• **Source information**:
BEGIN
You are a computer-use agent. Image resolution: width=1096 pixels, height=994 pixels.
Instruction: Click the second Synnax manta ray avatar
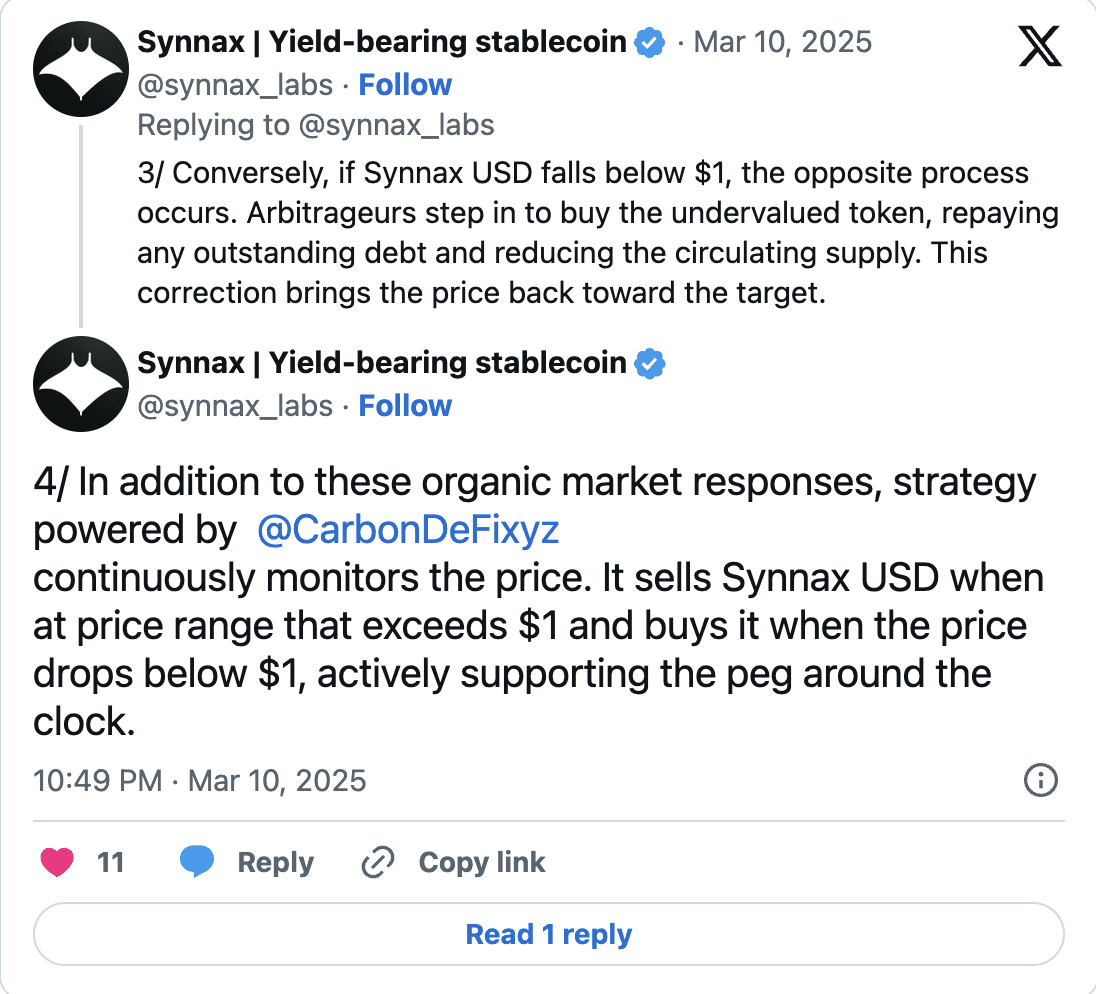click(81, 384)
END
BEGIN
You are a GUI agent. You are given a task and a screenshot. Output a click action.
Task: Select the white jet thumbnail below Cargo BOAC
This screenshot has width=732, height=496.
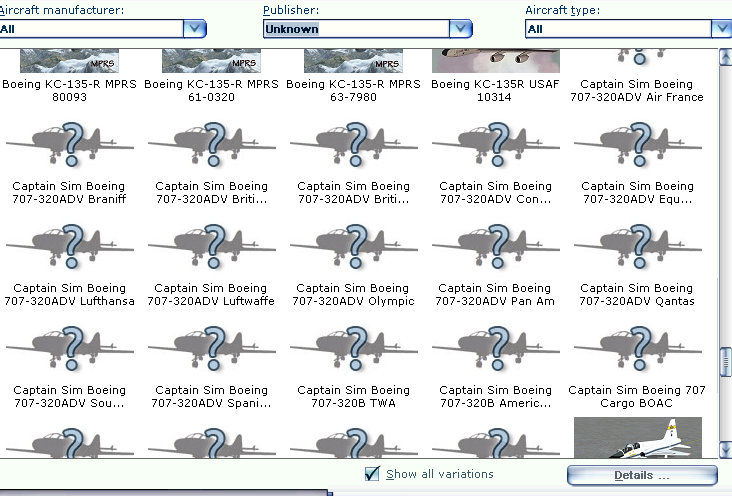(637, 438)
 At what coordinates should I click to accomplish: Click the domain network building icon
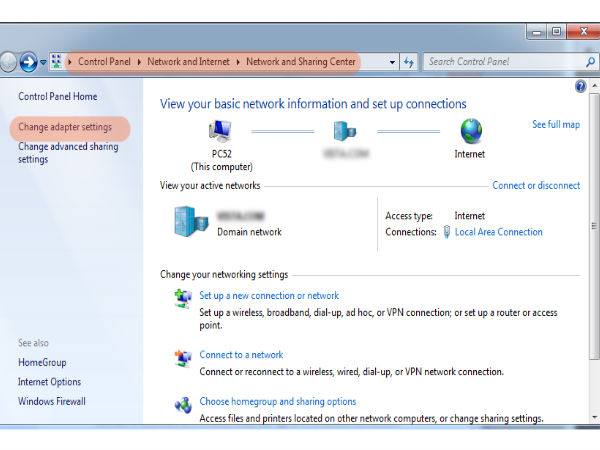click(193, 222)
END
BEGIN
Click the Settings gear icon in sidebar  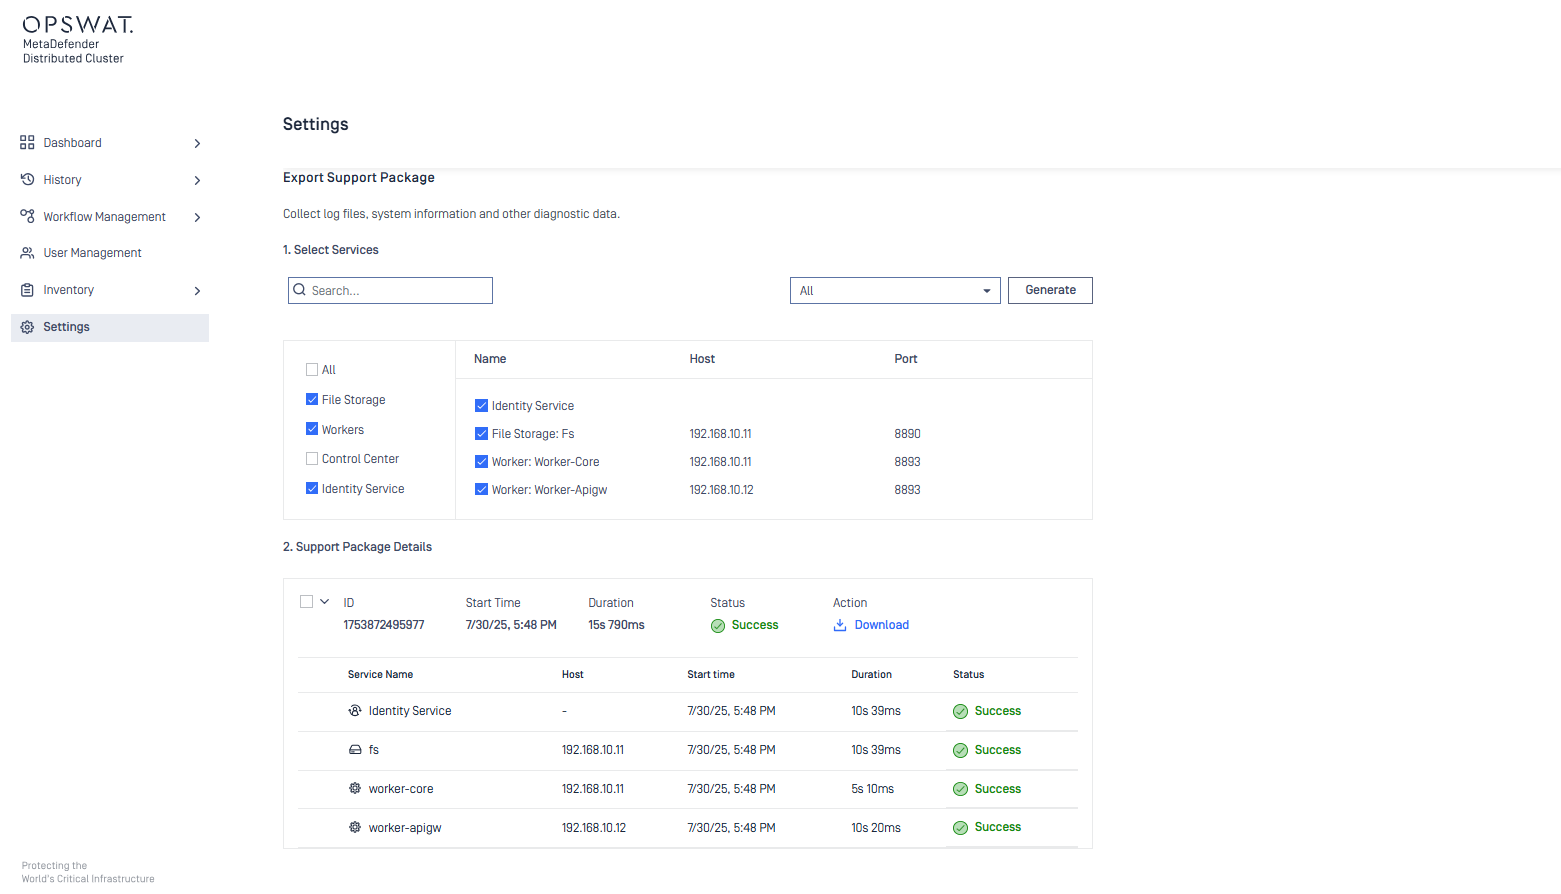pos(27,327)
END
• **Your objective**: From the listing above, return each line with the word "agent".

• **Problem solution**:
You are a computer-use agent. Image resolution: width=1096 pixels, height=994 pixels.
You are a GUI agent. You are given a task and a screenshot. Output a click action.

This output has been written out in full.